(Work required):
Reproduce verbatim the lines of the listing from the line containing "You are a computer-use agent." through the end of the listing, inclusive. Omit the pictures from your copy.

(Records for this exercise):
• • • •

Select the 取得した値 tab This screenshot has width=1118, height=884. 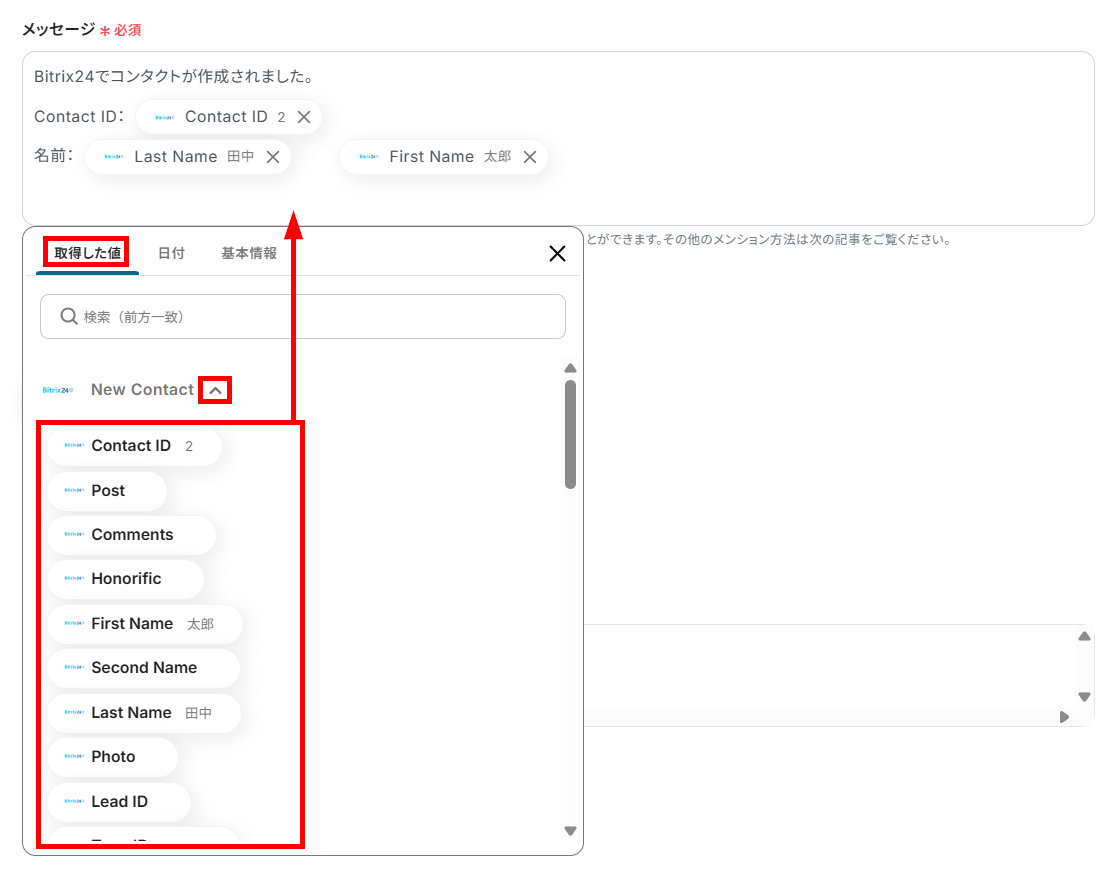(87, 253)
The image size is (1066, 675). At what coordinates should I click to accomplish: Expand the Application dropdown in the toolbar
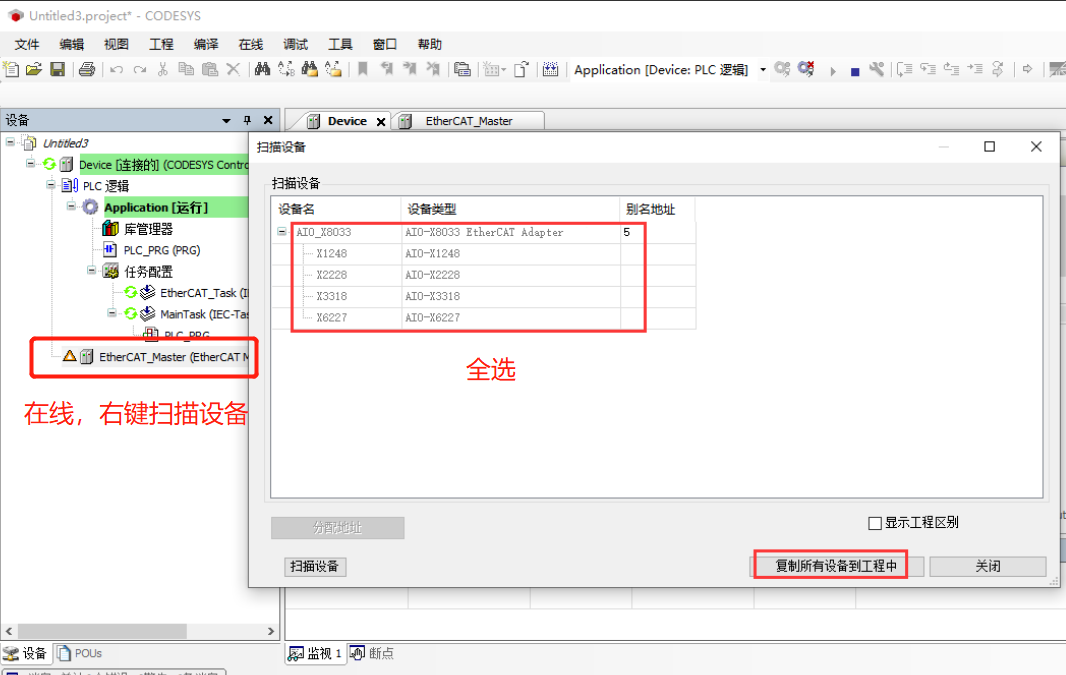(761, 70)
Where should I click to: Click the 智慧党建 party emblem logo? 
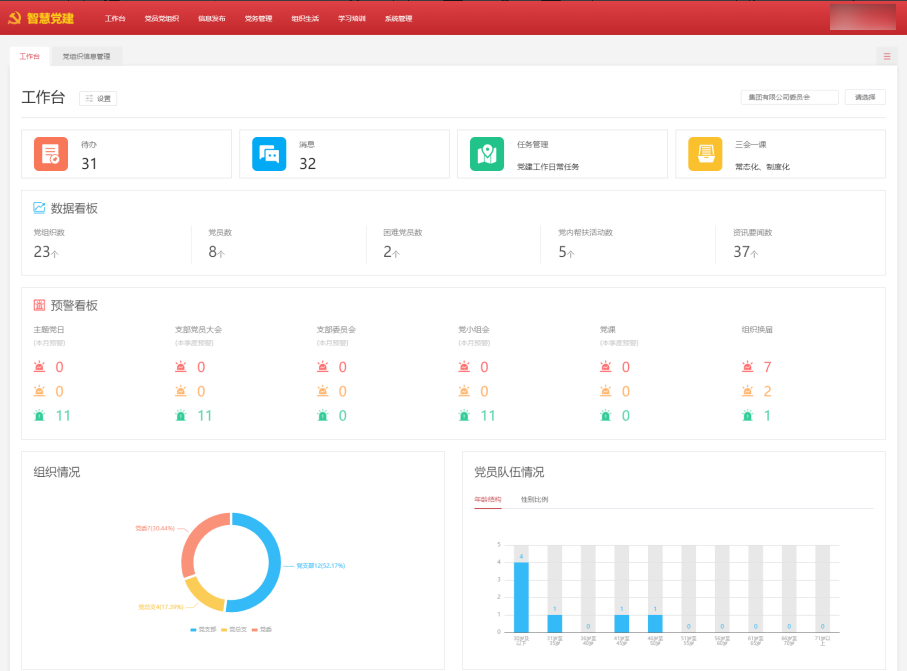point(14,18)
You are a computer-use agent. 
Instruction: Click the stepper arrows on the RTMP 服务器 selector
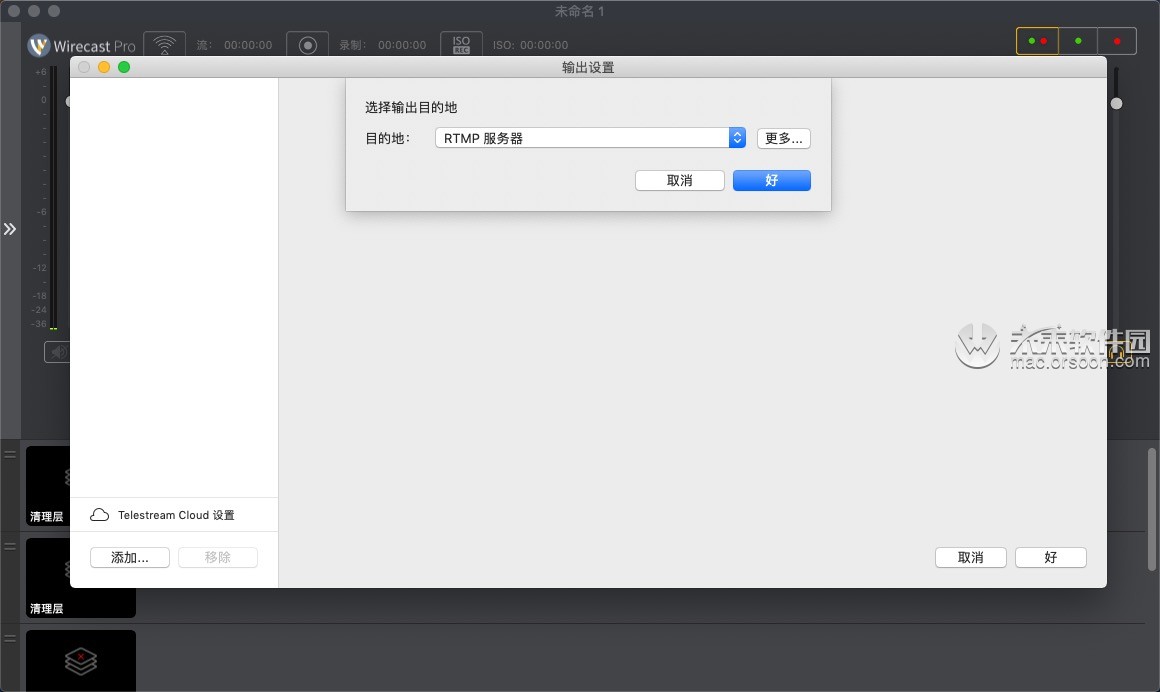(736, 138)
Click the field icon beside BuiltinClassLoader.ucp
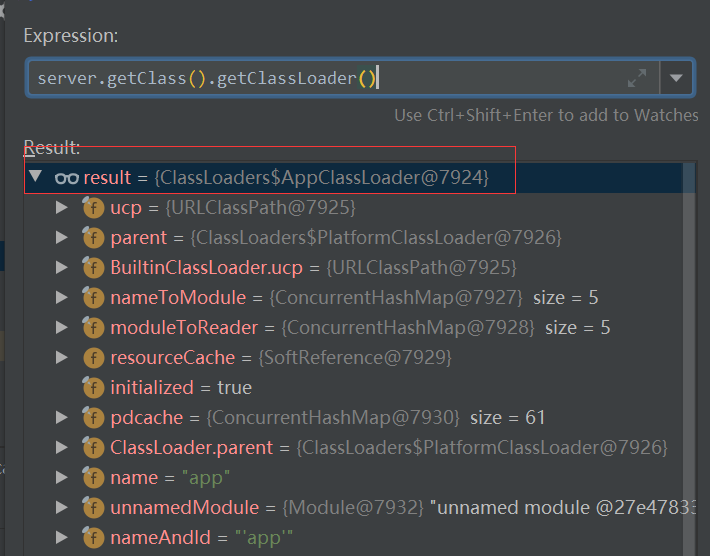The image size is (710, 556). point(94,268)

• • • •

(Written solution):
You are a computer-use agent. 
Instruction: Click the stepper arrows on the RTMP 服务器 selector
(736, 138)
Click the field icon beside BuiltinClassLoader.ucp
The image size is (710, 556). point(94,268)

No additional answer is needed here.